→ **What to do**
A: Duplicate everything from "It is increasingly" down to "particular diagnostic challenge." in the passage on diastolic function, with nothing changed.
B: Answer these from the passage on diastolic function, one answer per line, marked to match:
(i) What E/e′ ratio usually indicates normal LV filling pressures?
(ii) In the group of 74 patients referred for exertional dyspnoea, in roughly what share was elevated PCWP evident during exercise?
(iii) Up to what percentage of patients labeled HFpEF may have a specific cause of HF?
C: Decide whether each statement agrees with the passage on diastolic function. Give yes or no for each, with the deciding words from the passage quoted exactly.
(i) E/e′ ratio is affected by mitral valve and pericardial disease.
(ii) Adding exercise E/e′ to resting E/e′ raised specificity to 90%.
(iii) The utility of exercise LA strain has been established.

→ **Source passage**
▼

The E/e′ ratio (Table 1) was developed in order to correct mitral E-wave velocity, which reflects the LA-LV pressure gradient during early diastole and is dependent on the rate of LV relaxation and LAP as well as a number of confounding factors, for LV relaxation in order to provide a more discriminatory indication of LAP, and hence differentiate normal from pseudo-normal mitral inflow. Indeed, studies do generally agree that a markedly elevated E/e′ ratio (> 13–15) is highly specific for increased ‘LV filling pressures’ and a ratio of < 8 usually indicates normal ‘LV filling pressures’ [18]. However, E/e′ ratio is influenced by mitral valve and pericardial disease and there remains a wide grey-zone where it is unhelpful. In patients with preserved LVEF (> 50%), E/e′ ratio does associate with mLVDP more closely than other echocardiographic indices; however, the relationship is modest (r = 0.47 in the study by Ommen et al.[18]), and much less strong than in patients with reduced LVEF [8].

Exercise

It is increasingly recognised that LAP may only become elevated during exercise [26, 27]. This group of patients, which describe exertional dyspnoea but have normal resting diastolic function and normal natriuretic peptides, represent a particular diagnostic challenge.

In the healthy heart, both early diastolic suction (increasing mitral valve flow) and myocardial relaxation are augmented during exercise; thus, E/e′ ratio is preserved. In a group of 74 consecutive patients with EF ≥ 50% referred for haemodynamic investigations for exertional dyspnoea, elevated PCWP (≥ 25 mmHg) was evident during exercise in around a third of patients [26]. Addition of exercise E/e′ to resting E/e′ improved sensitivity for identifying patients with HFpEF to 90%, albeit the cost of reduced specificity (75%).

Current guidelines recommend exercise echocardiography in patients with indeterminate resting measurements (i.e. grey-zone E/e′) and in patients with diagnostic uncertainty [5]. Recently, LA strain measured using speckle-tracking echocardiography at rest has shown comparable sensitivity and specificity (86% and 79%, respectively) for identifying elevated exercise PCWP [28]. The utility of exercise LA strain is yet to be determined.

Specific causes of HFpEF

There are a number of specific causes of HF in the context of a normal EF (e.g. amyloid, hypertrophic cardiomyopathy, Fabry disease etc.) that potentially account for as many as 25% of patients with a label of ‘HFpEF’ (Fig. 3) [29]. This has important implications both for clinical trials, where their inclusion may negate the beneficial effect of the intervention (as cited in the recent prospective comparison of angiotensin receptor-neprilysin inhibitor with angiotensin-receptor blockers Global Outcomes in HF with Preserved Ejection Fraction (PARAGON-HF) trial [30]), and clinical management, where specific therapies are available (e.g. light-chain amyloidosis). Incorporating advanced imaging, such as cardiovascular magnetic resonance (CMR) imaging, into HFpEF trial recruitment, at least for patients displaying notable characteristics such as very high natriuretic peptide levels, may be beneficial.

▲

→ **Recorded information**
▼

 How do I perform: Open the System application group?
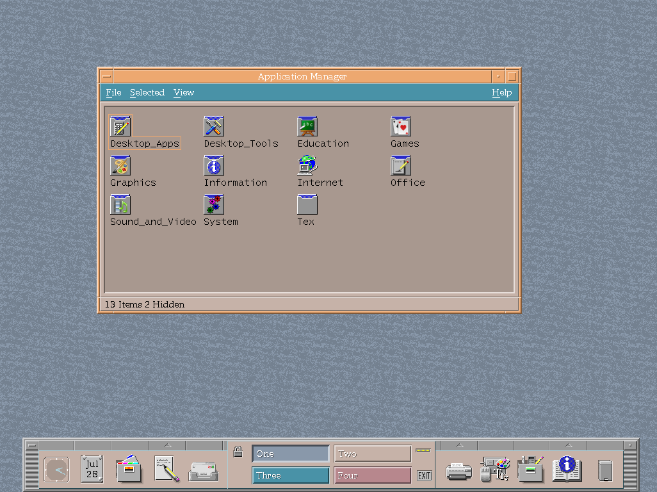coord(213,205)
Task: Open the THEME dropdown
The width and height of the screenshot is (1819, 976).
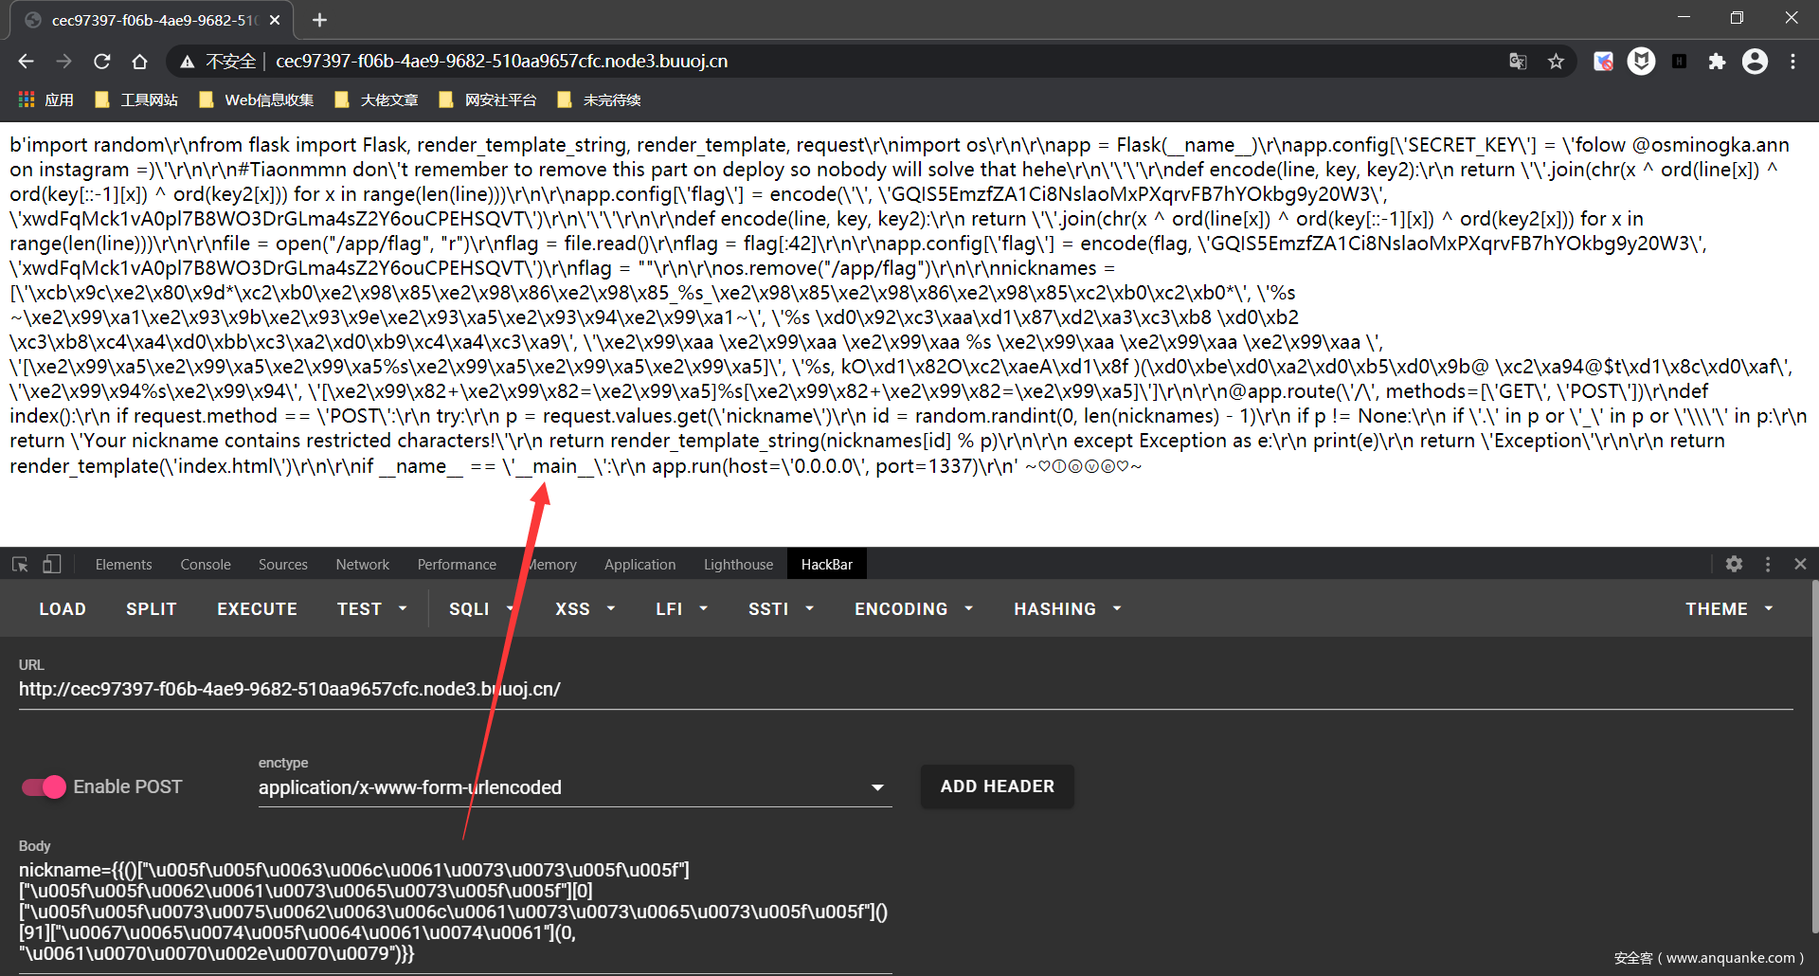Action: click(1728, 609)
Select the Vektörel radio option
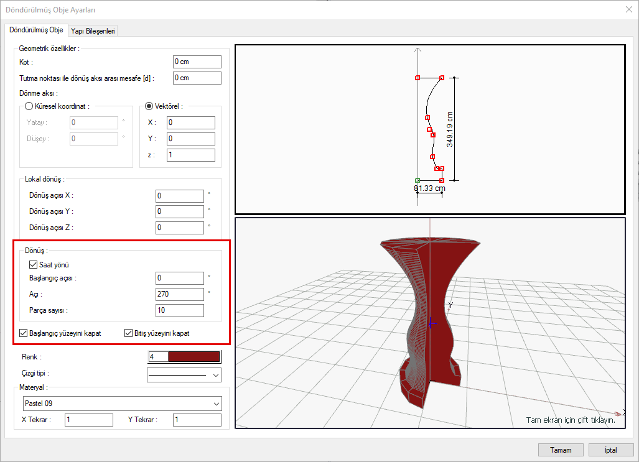This screenshot has width=639, height=462. (149, 106)
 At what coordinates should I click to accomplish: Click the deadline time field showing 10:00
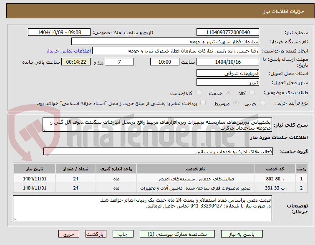(x=165, y=62)
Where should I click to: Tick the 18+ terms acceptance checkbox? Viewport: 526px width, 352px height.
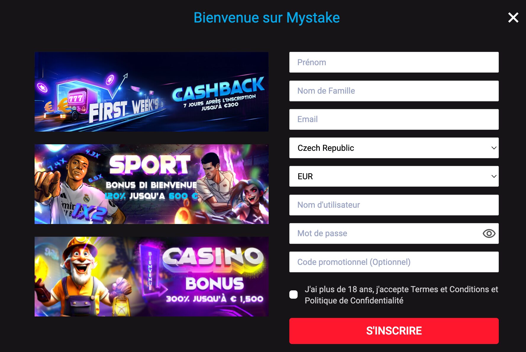click(293, 295)
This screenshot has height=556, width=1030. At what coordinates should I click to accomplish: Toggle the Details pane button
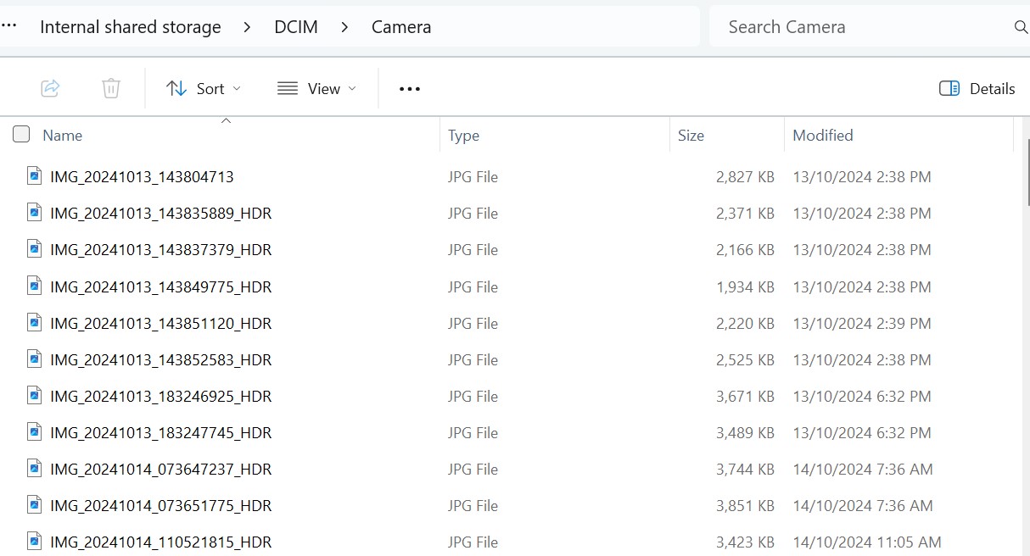click(x=977, y=88)
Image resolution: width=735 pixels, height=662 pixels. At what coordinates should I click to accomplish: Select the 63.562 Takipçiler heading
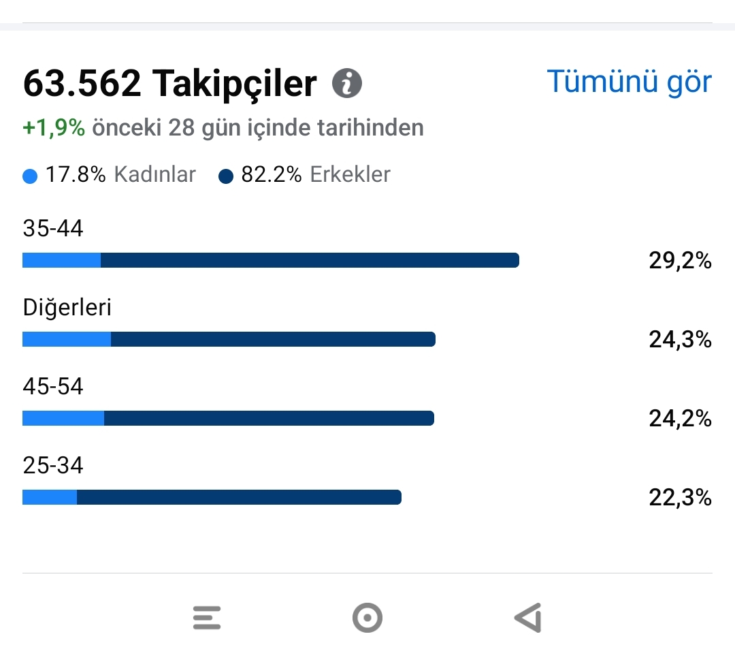click(169, 84)
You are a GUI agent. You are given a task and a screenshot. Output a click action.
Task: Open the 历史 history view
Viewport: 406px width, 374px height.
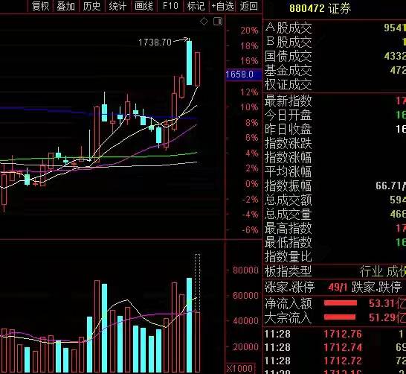pos(91,6)
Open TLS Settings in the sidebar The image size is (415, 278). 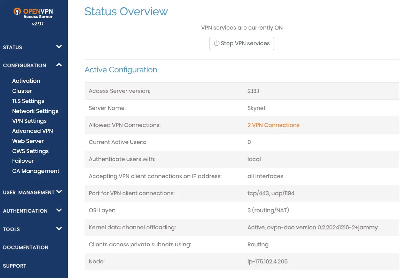click(x=28, y=101)
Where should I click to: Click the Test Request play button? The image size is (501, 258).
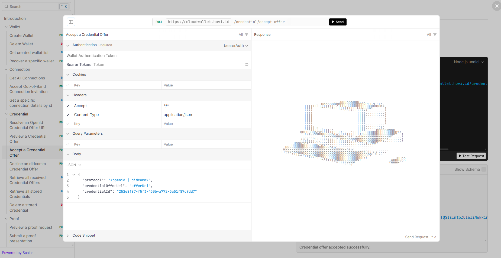471,156
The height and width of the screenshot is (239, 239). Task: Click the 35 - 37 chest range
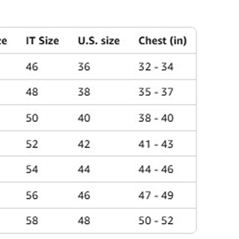(x=156, y=92)
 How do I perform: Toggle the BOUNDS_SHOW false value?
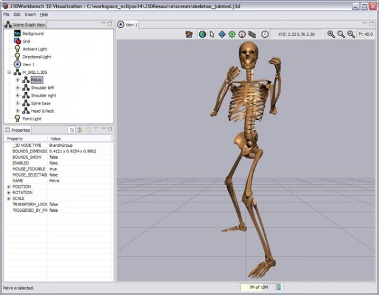(x=54, y=157)
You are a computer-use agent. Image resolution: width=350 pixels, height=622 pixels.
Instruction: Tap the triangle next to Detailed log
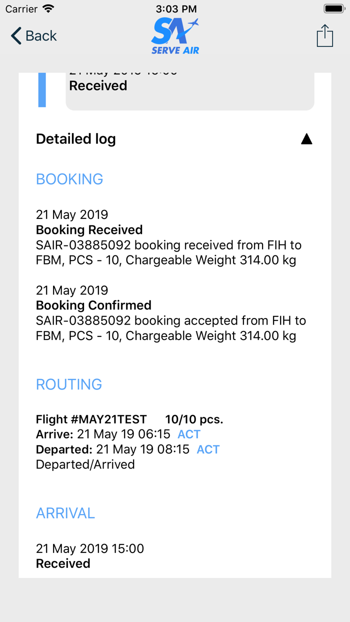307,139
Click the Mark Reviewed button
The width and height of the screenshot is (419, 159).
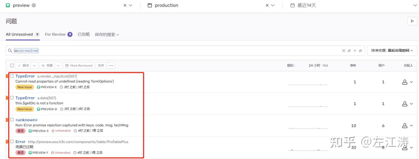coord(79,66)
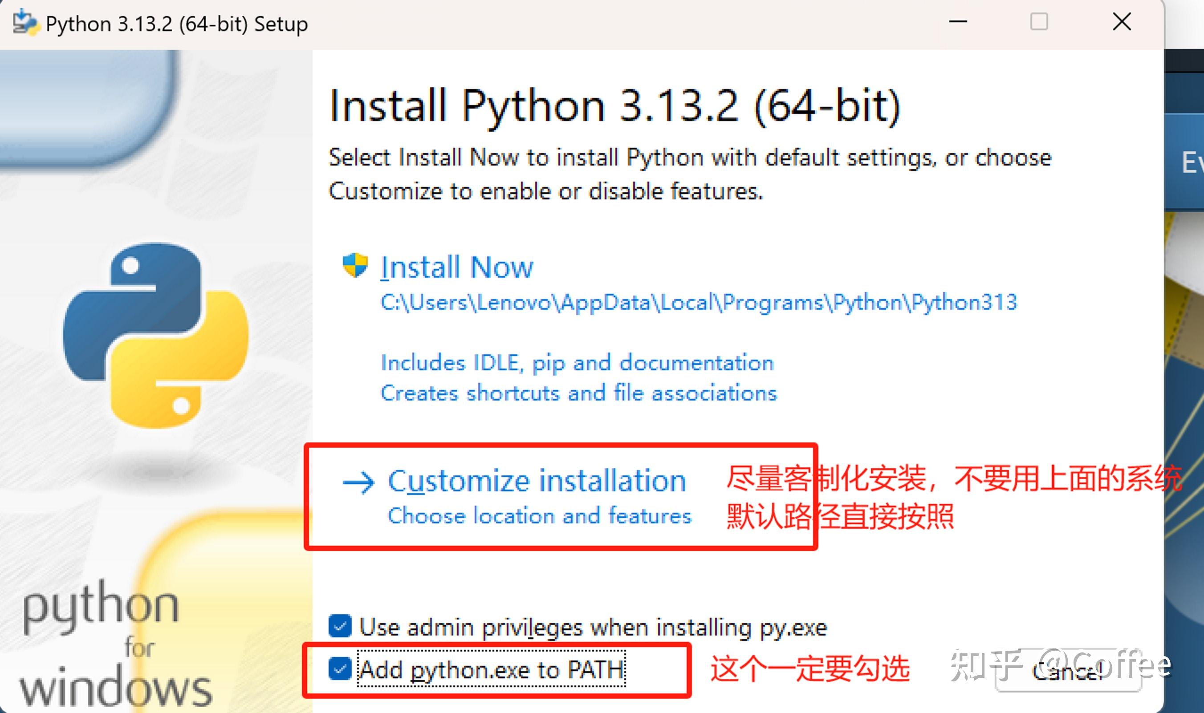The image size is (1204, 713).
Task: Click the default install path C:\Users\Lenovo\AppData text
Action: click(699, 303)
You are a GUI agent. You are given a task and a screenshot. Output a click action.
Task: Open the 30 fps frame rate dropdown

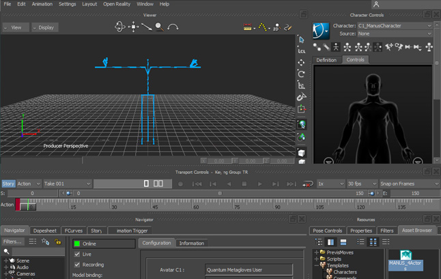point(362,183)
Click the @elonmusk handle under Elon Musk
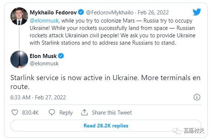 44,64
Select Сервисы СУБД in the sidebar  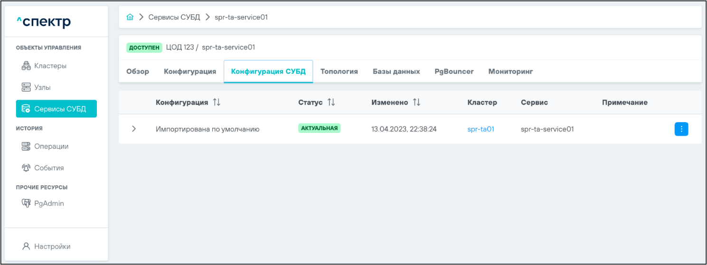coord(56,109)
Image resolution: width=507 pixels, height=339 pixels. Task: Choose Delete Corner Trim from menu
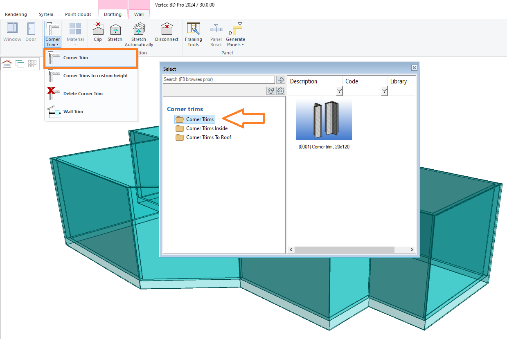pos(83,94)
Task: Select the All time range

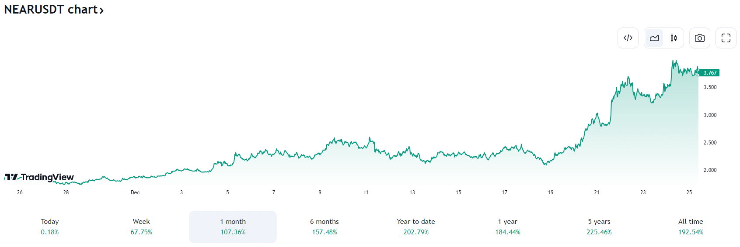Action: (691, 227)
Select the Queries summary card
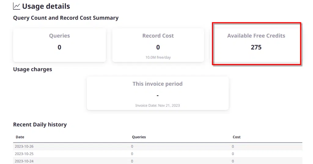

▲

→ **Task responses**
A:
It is increasingly recognised that LAP may only become elevated during exercise [26, 27]. This group of patients, which describe exertional dyspnoea but have normal resting diastolic function and normal natriuretic peptides, represent a particular diagnostic challenge.

B:
(i) A ratio of < 8.
(ii) Around a third of patients.
(iii) As many as 25%.

C:
(i) Yes: "E/e′ ratio is influenced by mitral valve and pericardial disease"
(ii) No: "improved sensitivity for identifying patients with HFpEF to 90%, albeit the cost of reduced specificity (75%)"
(iii) No: "The utility of exercise LA strain is yet to be determined."